Appellant also asserts his 6th and 14th Amendment rights to due process of law and his 8th amendment right to avoid cruel and unusual punishment have been violated by the juvenile court's order. Any allegation on appeal of due process and due course of law violations as well as cruel and unusual punishment violations of M.L.C.'s constitutional rights were waived when he failed to assert them in the juvenile court. See Curry v. State, 910 S.W.2d 490, 496 (Tex. Crim. App. 1995 (en banc) (finding due process and due course of law complaints are not preserved for review absent timely, specific objection); Mercado v. State, 718 S.W.2d 291, 296 (Tex. Crim. App. 1986) (freedom from cruel and unusual punishment waived by non-preservation in the trial court). See Edgar v. State, Nos. 07-18-00327-CR, 07-18-00328-CR, 07-18-00329-CR, 2020 Tex.App. LEXIS 687, at *4-5 (Tex. App.-Amarillo Jan. 24, 2020, no pet.) (due process arguments are waived if not raised in trial court); Burrrell v. State, No. 07-18-00351-CR, 2019 Tex.App. LEXIS 3816, at *5 (Tex. App.-Amarillo May 9, 2019, pet. denied) ("A complaint that punishment is cruel and unusual must be preserved for review).
Conclusion
We affirm the order of the juvenile court waiving jurisdiction and transferring Appellant to criminal district court.
CONCURRING OPINION
Brian Quinn Chief Justice
I concur in the opinion and judgment of the majority but write separately to further explain my reason for doing so. It pertains to the recantation. No doubt, convictions may be based on recanted testimony. See, e.g., Hughes v. State, No. 07-22-00298-CR, 2023 Tex.App. LEXIS 3848, at *2 (Tex. App.-Amarillo June 6, 2023, no pet. h.) (mem. op., not designated for publication) (observing that "a criminal conviction, which requires proof beyond a reasonable doubt, may rest on hearsay despite the lack of the complainant's testimony or even the complainant's recantation"); Jackson v. State, 110 S.W.3d 626, 631 (Tex. App.-Houston [14th Dist.] 2003, pet. ref'd) (same). Yet, authority assigns weight to the prosecutor's view about the need for additional evidence, such as that corroborating the initial accusation of guilt. See, e.g., In re E.B., No. 12-22-00162-CV, 2022 Tex.App. LEXIS 8508, at *12-13 (Tex. App.-Tyler Nov. 17, 2022, no pet.) (mem. op., not designated for publication); Collins v. State, 516 S.W.3d 504, 521 (Tex. App.- Beaumont 2017, pet. ref'd).

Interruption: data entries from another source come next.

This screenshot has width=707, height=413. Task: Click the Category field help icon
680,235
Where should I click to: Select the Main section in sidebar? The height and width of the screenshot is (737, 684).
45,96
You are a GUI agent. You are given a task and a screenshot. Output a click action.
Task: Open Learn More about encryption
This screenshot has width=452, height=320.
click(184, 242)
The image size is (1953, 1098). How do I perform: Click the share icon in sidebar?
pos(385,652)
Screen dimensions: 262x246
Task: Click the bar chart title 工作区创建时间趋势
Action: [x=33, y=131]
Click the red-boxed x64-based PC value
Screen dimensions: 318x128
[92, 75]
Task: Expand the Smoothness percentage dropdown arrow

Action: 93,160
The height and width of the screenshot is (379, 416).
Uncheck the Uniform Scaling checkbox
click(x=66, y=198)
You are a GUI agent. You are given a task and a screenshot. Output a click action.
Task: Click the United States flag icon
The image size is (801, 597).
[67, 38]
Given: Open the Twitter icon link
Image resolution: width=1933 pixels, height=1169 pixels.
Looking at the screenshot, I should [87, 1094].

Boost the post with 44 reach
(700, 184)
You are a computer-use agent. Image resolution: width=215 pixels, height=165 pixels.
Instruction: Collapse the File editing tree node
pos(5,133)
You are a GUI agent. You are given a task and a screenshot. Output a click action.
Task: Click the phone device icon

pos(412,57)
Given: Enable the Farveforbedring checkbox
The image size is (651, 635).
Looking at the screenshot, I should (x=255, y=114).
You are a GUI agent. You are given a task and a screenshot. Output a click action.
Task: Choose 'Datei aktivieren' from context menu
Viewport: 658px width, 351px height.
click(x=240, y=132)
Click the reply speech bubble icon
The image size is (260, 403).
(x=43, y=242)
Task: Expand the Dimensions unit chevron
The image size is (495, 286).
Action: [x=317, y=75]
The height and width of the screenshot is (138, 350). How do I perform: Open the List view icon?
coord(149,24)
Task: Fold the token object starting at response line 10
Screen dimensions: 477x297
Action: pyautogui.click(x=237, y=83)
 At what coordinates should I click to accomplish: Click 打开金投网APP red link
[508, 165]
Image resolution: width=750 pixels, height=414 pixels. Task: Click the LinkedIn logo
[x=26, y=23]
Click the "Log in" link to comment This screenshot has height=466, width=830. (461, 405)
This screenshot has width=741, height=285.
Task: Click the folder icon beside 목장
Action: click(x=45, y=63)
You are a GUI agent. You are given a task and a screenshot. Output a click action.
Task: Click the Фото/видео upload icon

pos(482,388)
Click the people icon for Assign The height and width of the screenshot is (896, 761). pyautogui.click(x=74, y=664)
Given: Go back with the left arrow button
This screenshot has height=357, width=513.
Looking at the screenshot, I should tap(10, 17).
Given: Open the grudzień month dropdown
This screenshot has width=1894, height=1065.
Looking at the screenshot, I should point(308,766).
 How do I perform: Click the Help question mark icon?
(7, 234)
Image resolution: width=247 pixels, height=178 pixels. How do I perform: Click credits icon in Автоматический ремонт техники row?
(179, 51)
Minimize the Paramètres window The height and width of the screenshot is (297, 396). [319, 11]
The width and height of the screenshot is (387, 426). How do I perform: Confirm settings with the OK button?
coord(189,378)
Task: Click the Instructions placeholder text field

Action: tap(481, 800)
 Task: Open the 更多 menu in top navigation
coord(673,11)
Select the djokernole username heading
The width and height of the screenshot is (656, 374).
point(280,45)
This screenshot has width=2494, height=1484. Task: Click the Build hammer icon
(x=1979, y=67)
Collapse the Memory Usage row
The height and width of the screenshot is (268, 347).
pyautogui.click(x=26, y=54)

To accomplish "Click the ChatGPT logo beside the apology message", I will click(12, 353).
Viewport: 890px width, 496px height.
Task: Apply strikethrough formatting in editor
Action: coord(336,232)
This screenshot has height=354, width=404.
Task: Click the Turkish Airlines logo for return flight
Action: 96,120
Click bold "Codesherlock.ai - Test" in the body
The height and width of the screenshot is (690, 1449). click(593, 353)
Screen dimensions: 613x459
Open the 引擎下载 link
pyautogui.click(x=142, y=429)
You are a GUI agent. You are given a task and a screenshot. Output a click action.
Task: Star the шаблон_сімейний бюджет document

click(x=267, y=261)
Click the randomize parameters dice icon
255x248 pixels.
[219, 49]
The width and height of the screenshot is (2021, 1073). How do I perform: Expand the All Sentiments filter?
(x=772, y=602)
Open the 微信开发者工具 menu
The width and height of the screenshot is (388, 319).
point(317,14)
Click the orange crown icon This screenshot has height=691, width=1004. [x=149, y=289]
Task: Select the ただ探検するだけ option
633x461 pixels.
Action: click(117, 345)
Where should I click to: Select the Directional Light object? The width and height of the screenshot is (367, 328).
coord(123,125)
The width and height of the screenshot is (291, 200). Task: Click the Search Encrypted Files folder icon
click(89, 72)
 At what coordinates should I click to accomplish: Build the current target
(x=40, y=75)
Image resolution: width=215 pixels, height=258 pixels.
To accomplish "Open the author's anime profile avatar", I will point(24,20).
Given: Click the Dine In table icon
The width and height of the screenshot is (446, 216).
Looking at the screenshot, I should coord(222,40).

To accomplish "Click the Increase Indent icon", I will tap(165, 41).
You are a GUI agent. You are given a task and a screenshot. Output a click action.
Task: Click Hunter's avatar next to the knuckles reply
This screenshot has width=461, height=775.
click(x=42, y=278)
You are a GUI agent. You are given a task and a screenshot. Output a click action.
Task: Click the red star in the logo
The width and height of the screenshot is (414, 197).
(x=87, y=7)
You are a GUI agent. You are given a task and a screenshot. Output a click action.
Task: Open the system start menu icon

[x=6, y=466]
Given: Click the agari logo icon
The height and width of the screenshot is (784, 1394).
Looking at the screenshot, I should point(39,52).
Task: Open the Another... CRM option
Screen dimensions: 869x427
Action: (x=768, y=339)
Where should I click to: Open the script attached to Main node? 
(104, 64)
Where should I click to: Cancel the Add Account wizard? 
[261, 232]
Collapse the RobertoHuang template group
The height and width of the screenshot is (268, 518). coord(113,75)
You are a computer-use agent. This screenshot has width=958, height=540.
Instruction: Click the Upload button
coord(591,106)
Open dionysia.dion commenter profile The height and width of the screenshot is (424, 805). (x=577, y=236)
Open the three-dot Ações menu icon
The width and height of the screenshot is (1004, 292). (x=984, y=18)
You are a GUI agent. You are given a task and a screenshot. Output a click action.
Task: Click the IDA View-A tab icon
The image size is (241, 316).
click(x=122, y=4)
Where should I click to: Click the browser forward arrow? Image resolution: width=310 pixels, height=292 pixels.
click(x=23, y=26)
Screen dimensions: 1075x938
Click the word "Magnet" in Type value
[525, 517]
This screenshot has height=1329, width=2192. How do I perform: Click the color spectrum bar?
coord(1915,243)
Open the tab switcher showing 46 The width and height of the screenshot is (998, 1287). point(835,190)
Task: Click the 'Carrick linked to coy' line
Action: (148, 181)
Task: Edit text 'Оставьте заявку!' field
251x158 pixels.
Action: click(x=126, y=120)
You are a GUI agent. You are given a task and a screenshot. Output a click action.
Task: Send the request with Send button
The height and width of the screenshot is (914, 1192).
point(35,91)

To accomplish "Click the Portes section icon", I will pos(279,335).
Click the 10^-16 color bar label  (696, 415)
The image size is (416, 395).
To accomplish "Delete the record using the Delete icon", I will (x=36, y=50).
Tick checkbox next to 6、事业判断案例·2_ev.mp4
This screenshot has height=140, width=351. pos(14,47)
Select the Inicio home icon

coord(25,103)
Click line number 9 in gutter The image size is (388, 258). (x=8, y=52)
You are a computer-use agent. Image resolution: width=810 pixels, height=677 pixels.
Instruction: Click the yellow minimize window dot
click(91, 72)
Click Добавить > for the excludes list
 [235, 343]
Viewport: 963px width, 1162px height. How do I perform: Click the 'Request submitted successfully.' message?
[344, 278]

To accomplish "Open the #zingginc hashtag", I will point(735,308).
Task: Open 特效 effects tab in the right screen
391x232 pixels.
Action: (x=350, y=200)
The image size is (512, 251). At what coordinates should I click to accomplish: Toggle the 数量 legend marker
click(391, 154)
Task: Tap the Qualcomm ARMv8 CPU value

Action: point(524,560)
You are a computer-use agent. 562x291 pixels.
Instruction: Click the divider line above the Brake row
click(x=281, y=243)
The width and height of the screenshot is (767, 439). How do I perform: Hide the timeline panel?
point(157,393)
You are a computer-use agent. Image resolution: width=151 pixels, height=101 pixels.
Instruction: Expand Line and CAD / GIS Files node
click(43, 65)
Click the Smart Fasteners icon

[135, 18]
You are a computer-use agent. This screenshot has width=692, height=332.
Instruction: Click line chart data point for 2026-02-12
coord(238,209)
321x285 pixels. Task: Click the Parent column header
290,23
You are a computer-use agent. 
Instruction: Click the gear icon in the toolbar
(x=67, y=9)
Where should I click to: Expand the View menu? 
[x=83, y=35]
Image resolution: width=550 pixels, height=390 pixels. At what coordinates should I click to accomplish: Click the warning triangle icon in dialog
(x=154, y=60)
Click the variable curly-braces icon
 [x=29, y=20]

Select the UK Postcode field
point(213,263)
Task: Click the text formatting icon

We observe, here, the State posited that, at the time of the recantation, it was unaware of the "extreme" and "relentless" pressure the family put on the original complaining witness to recant her accusation. The record also supports the trial court's finding that, at the time of the recantation, the State did not have access to the complaining witness's counselor's records and testimony, which could have impacted the State's decision to move forward. So, while recanted accusations may be enough for the State to continue the prosecution, recantation certainly places the credibility of a youthful accuser in jeopardy. And, without indication that, at the time, other evidence corroborated her initial accusation or illustrated the reason for her recanting, a trial court could legitimately reject the proposition that the "case could reasonably have been dealt with when [appellant] was still a juvenile." Moore v. State, 532 S.W.3d 400, 405 (Tex. Crim. App. 2017) (op. on reh'g). Yet, I cannot but wonder whether the State having investigated a bit more and continued appellant's juvenile adjudication would have prevented a subsequent (and alleged) assault on an even younger sibling.